Responses to FSA warning on risk-profiling tools
Why not do away with all these tools and now treat all clients as individuals and thereby tailor advice to each client on an individual basis? Is one size fits all finally dead? I think I am suffering from deja vu as wasn’t this what we used to do 10-15 years ago until we were told we had under TCF to treat clients the same, that is, if they were similar clients, they should expect the same outcome. The FSA needs to stop telling us what is wrong and unsatisfactory and start telling us what they consider to be right.
I have been telling clients for years that asset allocation tools only provide a starting point for asset allocation and that a “reality overlay” is essential. Any given tool will produce the same result for a given set of answers today as it would three years ago but yields have shrunk. Hence, three years ago, we were bond buyers but now we are sellers of all but short duration bond funds and high yield but the “models” still say “buy bonds”.
We are also ignoring the “model” advice when it throws up eurozone investments, anticipating a fall in the euro. Is the FSA realising at last that if we are to do the best for our clients, we cannot be answering to those with a traffic warden mentality all the time?
Investment advice will always be subjective. It can be exposed or subject to criticism when exceptional events occur or hindsight is applied. How does the FSA explain this principle in connection with the banking crisis, the single most financial detriment to the consumer in modern history?
Why did it not take into account the banks’ ability to absorb a fall in the value of their investment/ securities? Clearly, it was regulating banks in a similar way that IFAs assess attitude to risk.
If the FSA has found flaws in any platform risk profile tool, then why are they not telling us? Surely it is in everyone’s interest to have this information and be able to act on this.
All profiler tools, model portfolios, etc, will never be perfect. Wouldn’t it be a refreshing change if the FSA lead the way in creating a best practice tool.
Their attitude should be to serve and protect the financial services industry, which in turn would serve and protect the end-user.
Web comments on online story, Europe looks to clamp down on execution-only
The issues about commission do seem mostly to be valid. However much we might like to pretend otherwise, execution-only is often used merely to sidestep normal regulatory procedures and their associated costs.

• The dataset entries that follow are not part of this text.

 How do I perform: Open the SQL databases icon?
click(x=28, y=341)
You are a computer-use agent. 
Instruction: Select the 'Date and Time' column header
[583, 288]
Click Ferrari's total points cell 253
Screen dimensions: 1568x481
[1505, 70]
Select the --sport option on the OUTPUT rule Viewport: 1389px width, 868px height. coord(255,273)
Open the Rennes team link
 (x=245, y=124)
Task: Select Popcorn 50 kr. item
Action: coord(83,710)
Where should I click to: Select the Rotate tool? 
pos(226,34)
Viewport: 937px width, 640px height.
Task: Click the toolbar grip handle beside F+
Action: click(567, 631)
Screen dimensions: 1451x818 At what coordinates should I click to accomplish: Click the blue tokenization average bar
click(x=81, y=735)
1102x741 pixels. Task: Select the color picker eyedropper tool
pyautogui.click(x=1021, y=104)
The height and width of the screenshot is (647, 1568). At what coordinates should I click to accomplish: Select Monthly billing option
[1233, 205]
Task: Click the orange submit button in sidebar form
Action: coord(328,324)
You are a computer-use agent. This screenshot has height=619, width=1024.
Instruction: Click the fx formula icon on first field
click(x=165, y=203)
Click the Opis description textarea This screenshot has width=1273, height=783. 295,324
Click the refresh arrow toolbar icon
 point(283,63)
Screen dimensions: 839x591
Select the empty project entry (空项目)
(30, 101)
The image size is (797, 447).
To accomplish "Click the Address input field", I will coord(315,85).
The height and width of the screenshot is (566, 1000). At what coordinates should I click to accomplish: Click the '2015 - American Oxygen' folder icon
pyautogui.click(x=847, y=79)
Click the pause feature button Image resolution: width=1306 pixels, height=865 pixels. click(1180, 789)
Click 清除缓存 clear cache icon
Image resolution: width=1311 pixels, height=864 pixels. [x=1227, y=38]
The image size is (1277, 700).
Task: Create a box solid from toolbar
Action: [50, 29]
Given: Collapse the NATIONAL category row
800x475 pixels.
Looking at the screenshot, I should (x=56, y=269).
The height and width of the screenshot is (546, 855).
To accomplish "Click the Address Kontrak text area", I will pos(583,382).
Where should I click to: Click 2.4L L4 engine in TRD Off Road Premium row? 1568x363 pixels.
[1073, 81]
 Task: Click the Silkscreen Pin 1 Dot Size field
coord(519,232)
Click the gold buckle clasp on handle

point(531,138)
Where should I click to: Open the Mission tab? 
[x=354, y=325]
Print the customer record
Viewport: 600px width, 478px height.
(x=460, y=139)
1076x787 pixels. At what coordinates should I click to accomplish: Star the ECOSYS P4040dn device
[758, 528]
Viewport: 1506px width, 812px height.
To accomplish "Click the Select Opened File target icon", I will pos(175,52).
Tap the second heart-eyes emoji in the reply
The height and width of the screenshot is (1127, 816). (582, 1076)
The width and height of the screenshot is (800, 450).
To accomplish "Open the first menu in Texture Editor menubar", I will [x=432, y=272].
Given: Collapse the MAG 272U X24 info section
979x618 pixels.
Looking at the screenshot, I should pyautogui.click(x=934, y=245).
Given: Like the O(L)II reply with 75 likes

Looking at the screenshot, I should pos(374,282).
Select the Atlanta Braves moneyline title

Then again, we are supposed to live in a free society (although sadly this seems to be a notion under ever increasing threat). So, if someone wishes to invest without any sort of regulatory protection just to save a few quid on advisory costs (which, in any event, are ever more negotiable these days), then caveat emptor. If, on the other hand, intermediaries are encouraging EO for inappropriate reasons, then that should be addressed.
Words almost escape me. So the EU now thinks that we are unable to make any decisions on our own and must have our hand held at all times for anything. My concern is where this likely to lead – are people now to be forced to give up their free will and own right to make their own decisions? Are professional advisers now to be prevented from doing their own business on their own behalf without going through someone else? How long will it be before no one can do anything without asking first. The state is starting to take over our lives and if we want to keep our free will, this type of blanket legislation must be resisted at all costs or we will all loose our free will.
I am all for giving people good advice but things are now being taken to extreme levels by people who are just not considering the future of society as a whole.
I fear that all that will come of this is that even more good profitable businesses will go to the wall. How is this likely to benefit anyone, other than to create even more work and jobs for the regulators until there is no one left to regulate.
The more sophisticated and complex that society becomes, the more simplistic the ruling moral minority become in protecting fools and their money.
The consequence is a dramatic increase in costs, a reduction in choice, lack of competition (because most providers will back away from offering products to the private investor) and increasing fear of dealing in respect of marginal products.
The unintended consequences’ rule is rampant in finance, and the only beneficiary appears to be the regulator.
I am curious as to the expertise of the membership of some of these committees, other than being staffed by people who are expert at being on committees. Do they have any real feel for the topics upon they are happy to pronounce?
And why does finance attract such moral rightists? Idiots can buy powerful cars and kill people with virtual impunity, people can sail on the open sea or walk in the countryside and put the lives of rescuers at risk. No system can perform “the impossible task of protecting fools from their own folly” (Professor Jim Gower). But what it can do is keep a lot of regulators in well-paid jobs.
Alongside this proposal should be a clear statement of cost and benefit, provided by a independent third party (we are already aware of the manipulation of figures by the FSA). There may be a need but first prove it, do not assume it.
If execution-only is removed as a business model option and the RDR is introduced, then presumably the majority of the population of Europe will have to pay for proper financial advice or not get any. So who will now pay for those that don’t and end up creating even greater dependence upon the state/states?